Actually, every vote counts toward another vote— from the electors, who are members of the Senate, House of Representatives, and three from the District of Columbia. It was a compromise and it complicates the majority-rules premise.
This is my last blog before election day, and more people have already voted than will vote, as my wife and I will, at their local polling places next Tuesday. Changing the minds of voters at this point is very unlikely and, if you are still an undecided voter, you haven’t been paying attention to anything and should probably stay home. It is lame to complain that you’re sick and tired of election ads, cable news commentaries and coronavirus fatigue. We all are, but if you don’t vote, you have no right to complain. You played no part in the results.
I’ve voted in every election since I achieved voting age after being discharged from the Army and returning to college on the G.I. Bill late in the summer of 1969. I, like generations of soldiers before me, was old enough to serve my country in a war but too young to have a say about who would send me —or not send me— off to war.
That’s because you had to be 21 to vote, and, because of the way the elections fell, I had to wait until I was 24 to be eligible to vote in my first presidential primary in the spring of 1972. The summer before, the voting age had been lowered to 18 by constitutional amendment.

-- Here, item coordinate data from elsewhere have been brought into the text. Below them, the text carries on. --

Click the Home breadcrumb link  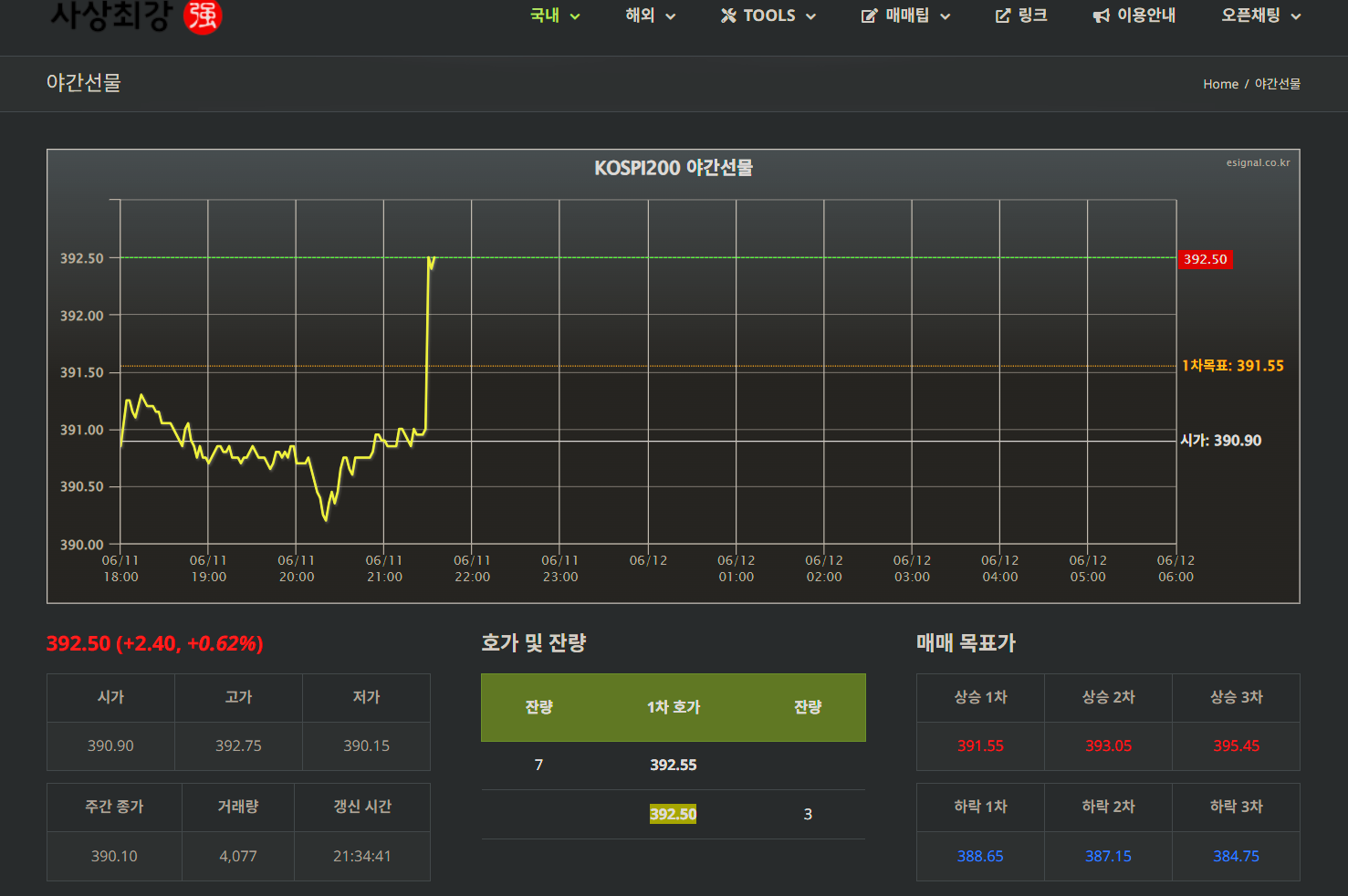pos(1220,84)
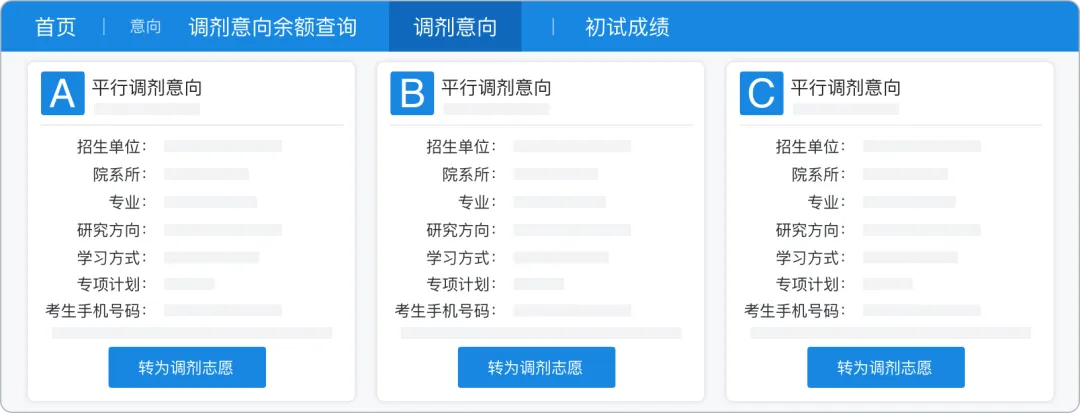
Task: Click 考生手机号码 value in card C
Action: tap(921, 310)
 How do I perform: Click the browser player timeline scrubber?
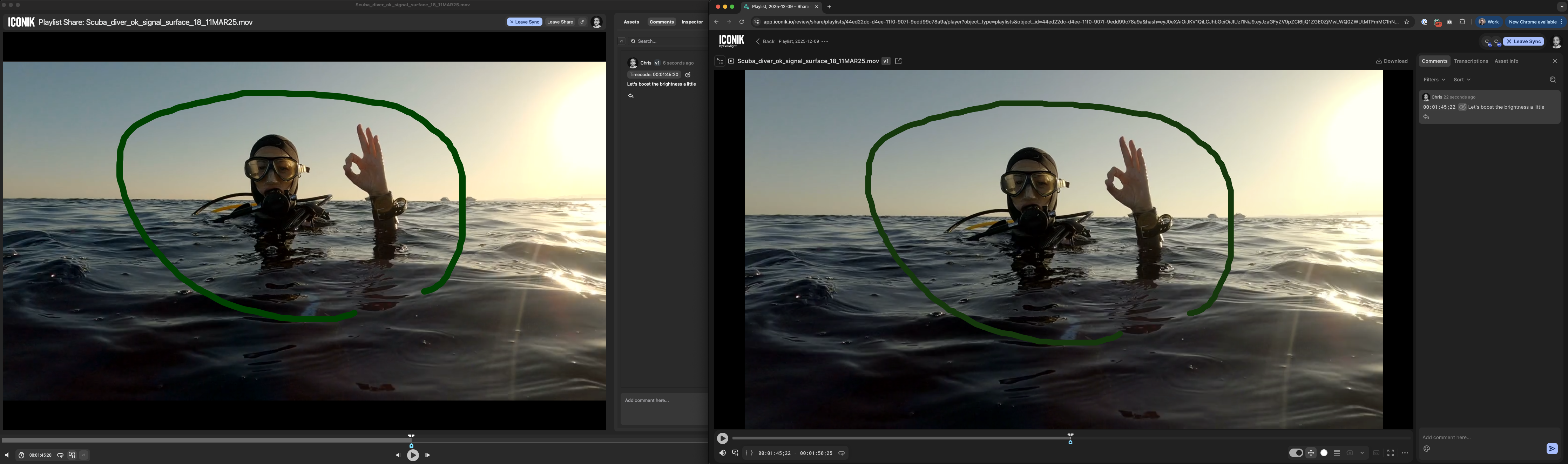(1070, 438)
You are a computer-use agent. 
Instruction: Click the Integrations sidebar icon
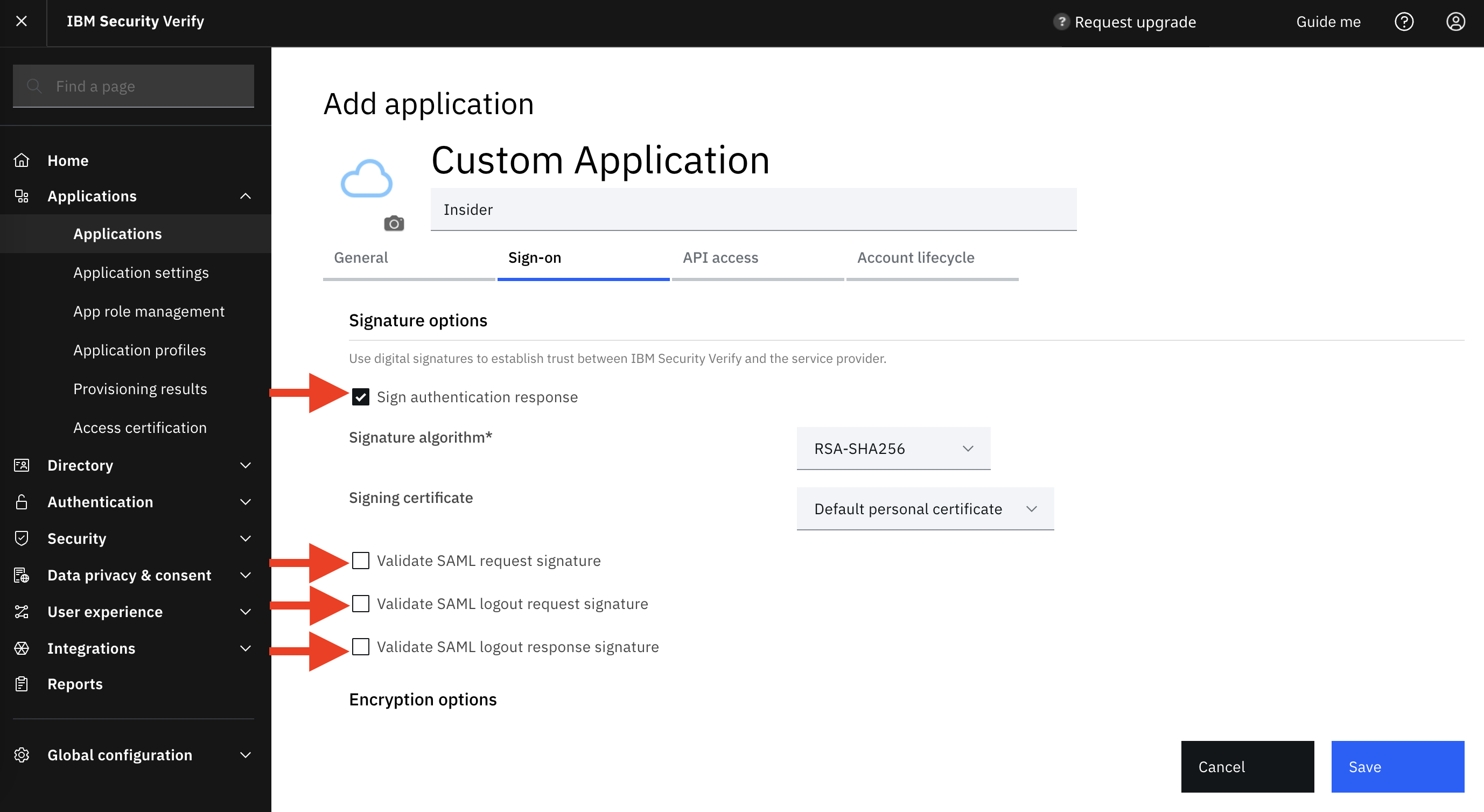click(22, 648)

Then again, I was young, naïve and not particularly knowledgeable about why we were in Vietnam at the ages of 18 and 19 when I enlisted and joined the hostilities. I knew we were there to halt the spread of communism and, had I been eligible to vote at that age, I would have looked at things differently than I did a few years later.
One notable thing about Vietnam is that presidents in both parties followed the lead of their generals and engaged aggressively in trying to vanquish the North Vietnamese Army (NVA) and Viet Cong. The Democrats, Kennedy and Johnson, got us into it— with JFK sending the first military advisors over to assist in the war efforts, and LBJ ratcheting it up, assuming our unmatched firepower would ultimately win the day. That’s when the anti-war protests started on a massive scale, with the clashes at the 1968 Democratic Convention in August bringing it to a head. I had been back in the states for about a month, assigned to duty with the Defense Intelligence Agency in conjunction with the Pentagon, and I vividly remember watching the coverage in my barracks at Arlington (VA) Hall Station.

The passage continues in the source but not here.